__Aim of the exercise__:
According to the glacier modeling passage below, by how much does the simulation overestimate the ice thickness in the Rhone Valley on average?

__Text provided__:
Another important difference between modelled and geological evidence is the ice thickness in the Rhone Valley: our simulation overestimates the ice thickness by 387 m on average using trimlines as reference of the maximum elevation of the ice surface (Fig. 13). This is about 60% less than the ice thickness overestimate of Seguinot and others (Reference Seguinot2018). The difference between the two models is presumably due to temperature differences in the climate forcing: our forcing causes smaller cold basal areas. This, in turn, increases basal motion and ice fluxes and thus contributes to thinning the ice at high elevations. The modelled climate forcing used in this study, therefore, contributes to reducing the mismatch between the modelled maximum surface elevation and the trimlines. The remaining discrepancy, which is still significant, is mainly attributed to the horizontal resolution of the model (2 km), which cannot capture complex three-dimensional topography, and possibly to simplification in modelled ice physics (Imhof and others, Reference Imhof2019). Despite the thinner AIF, the model reproduces two major transfluences at the Simplon and Brünnig passes well (Fig. 14).

Tracking the trajectory of erratic boulders in the Soloturn lobe near the LGM is important for evaluating the model against field evidence (Jouvet and others, Reference Jouvet, Seguinot, Ivy-Ochs and Funk2017). Indeed, many erratics with lithologies characteristic of southern Valais and Mont Blanc were found in the northern Solothurn lobe (e.g. Burkard and Spring, Reference Burkard and Spring2004; Graf and others, Reference Graf2015; Jouvet and others, Reference Jouvet, Seguinot, Ivy-Ochs and Funk2017), demonstrating that the boulders must have been diverted across the centreline of the Rhone Valley (Kelly and others, Reference Kelly, Buoncristiani and Schlüchter2004) during the LGM. Previous modelling studies showed that this boulder diversion is highly conditioned to the distribution of precipitation in the Alps (Jouvet and others, Reference Jouvet, Seguinot, Ivy-Ochs and Funk2017) or transient effects on climate forcing (Imhof, Reference Imhof2021). In our simulation, the modelled erratic boulders from the southern Valais are first transported towards Geneva during the first advance phase when the Solothurn lobe is relatively small (Fig. 12, top panels). Then, when the Soloturn lobe grows until it reaches its maximum, a clear switch from east-south to northwest occurs in the dominant ice flow direction causing boulders to be diverted (Fig. 12, bottom panels). The diversion, which is maintained during the entire deglaciation of the Rhone Glacier, is consistent with today's distribution of erratic boulders.

__Study material__:

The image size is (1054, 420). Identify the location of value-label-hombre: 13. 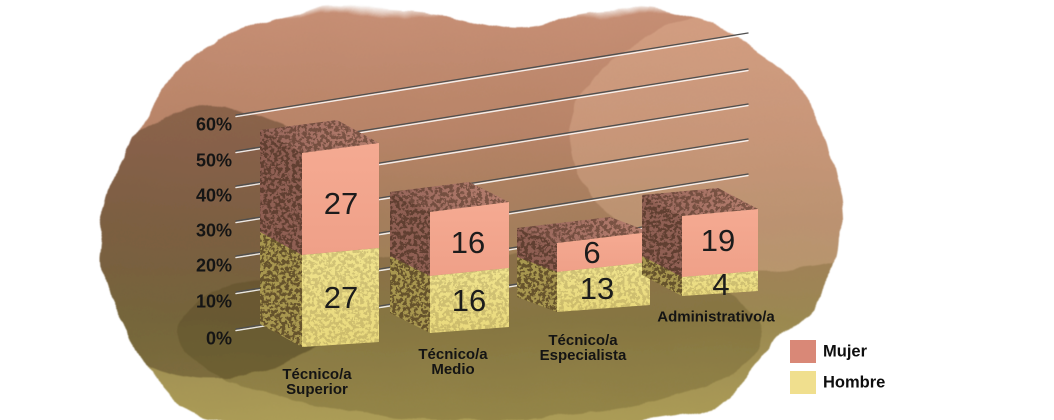
(597, 288).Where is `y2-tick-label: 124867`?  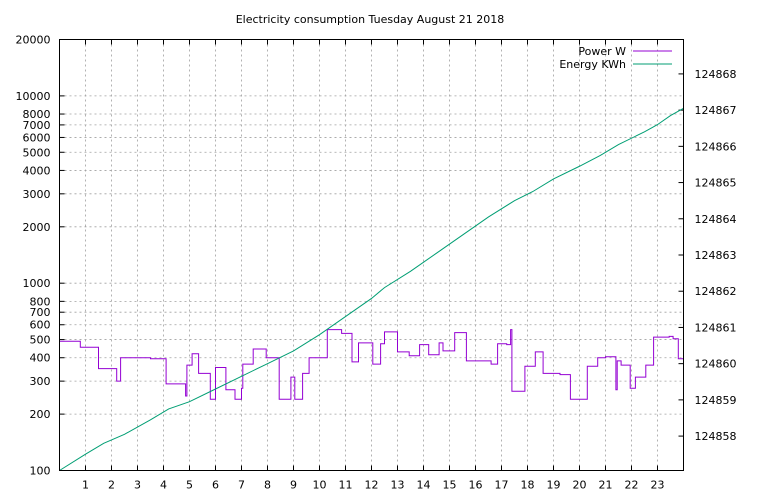 y2-tick-label: 124867 is located at coordinates (716, 110). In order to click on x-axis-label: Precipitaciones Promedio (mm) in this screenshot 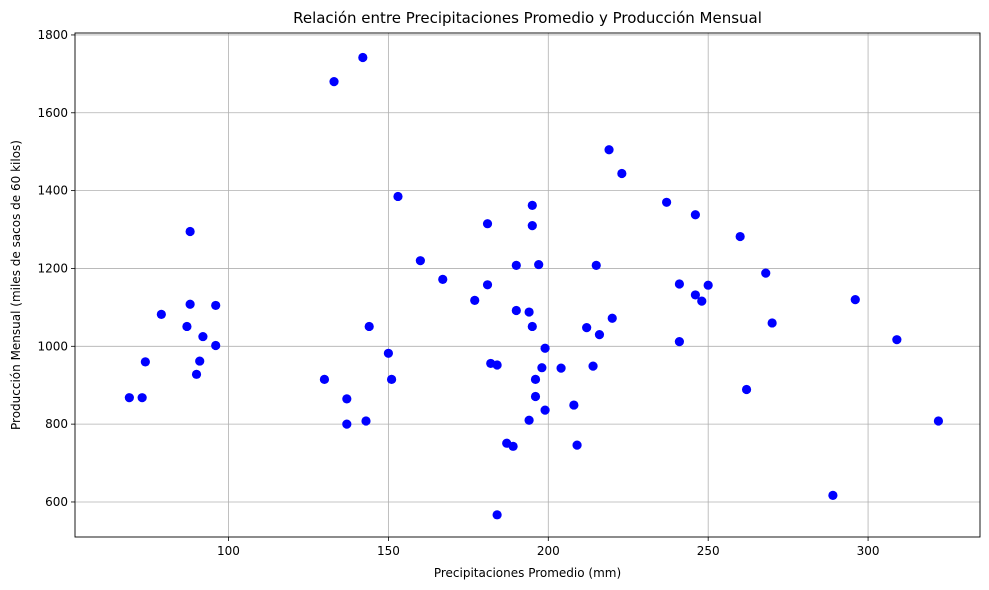, I will do `click(528, 573)`.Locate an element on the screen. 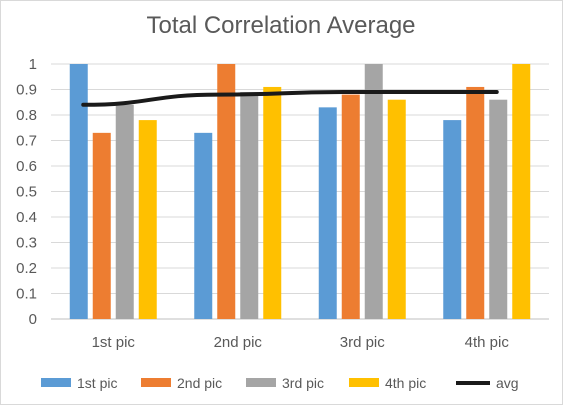 Image resolution: width=563 pixels, height=405 pixels. bar-3rd-pic-3rd-pic is located at coordinates (374, 192).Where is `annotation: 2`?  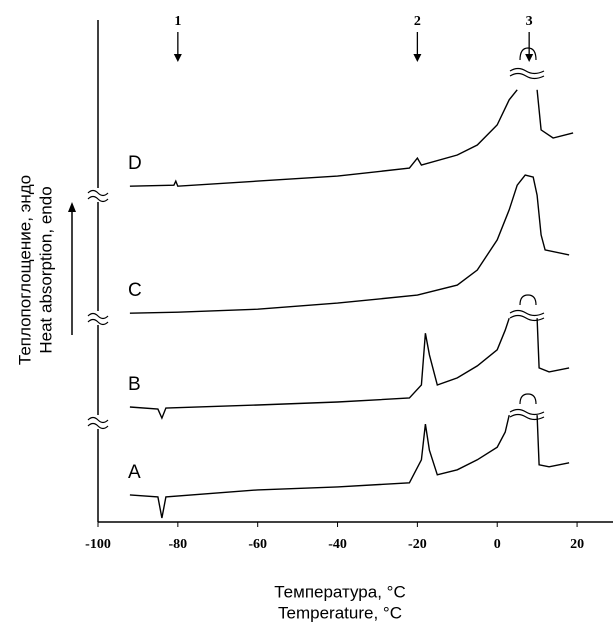
annotation: 2 is located at coordinates (418, 22).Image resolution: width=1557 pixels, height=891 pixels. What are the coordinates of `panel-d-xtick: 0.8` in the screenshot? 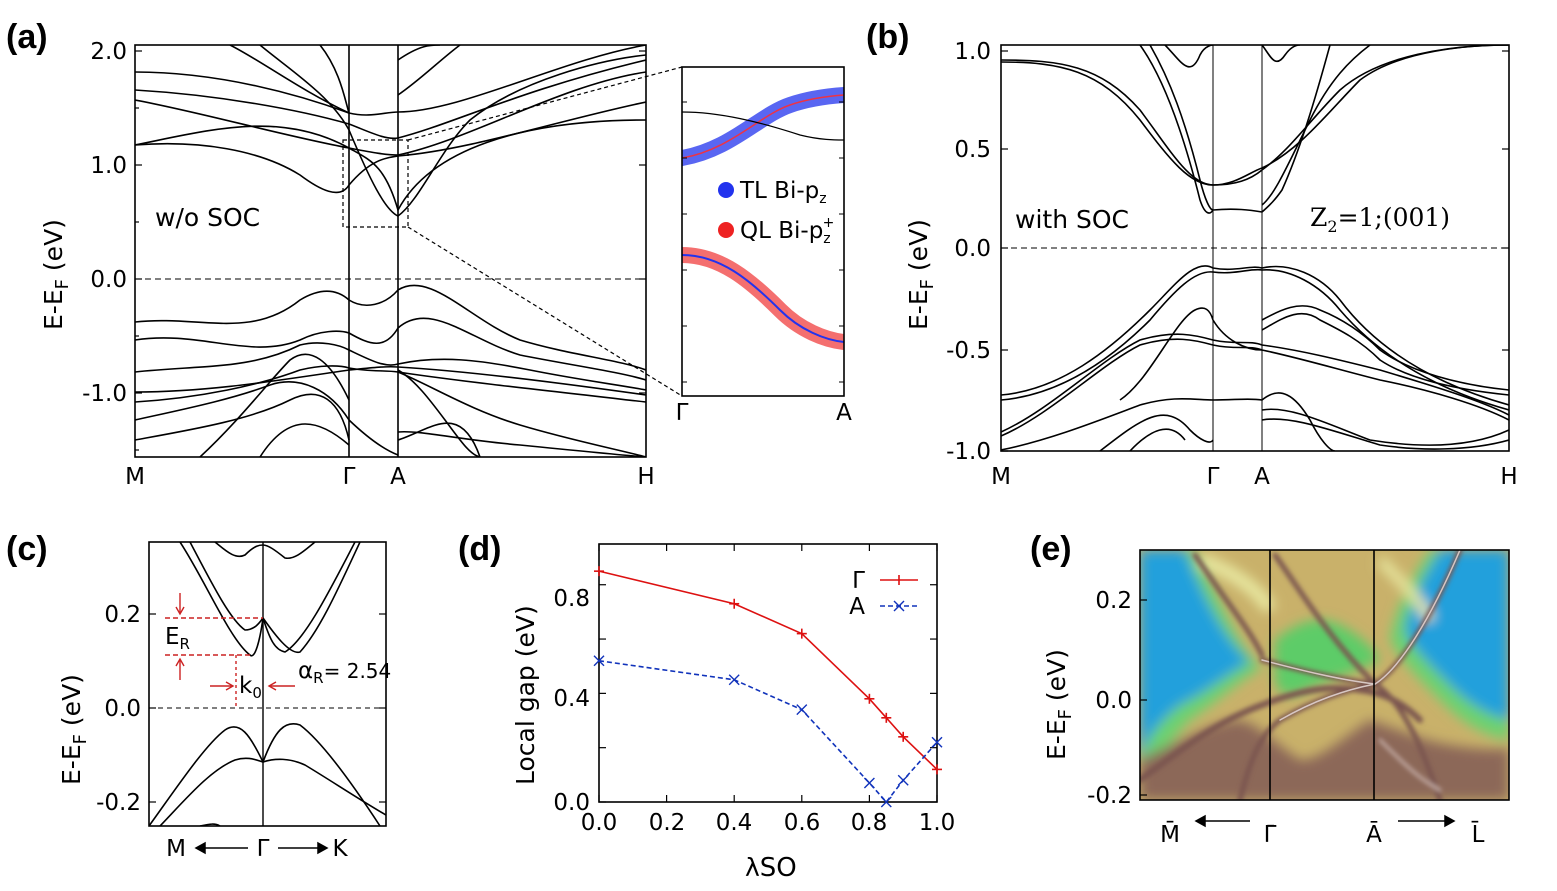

__Solution__:
By 387 m on average.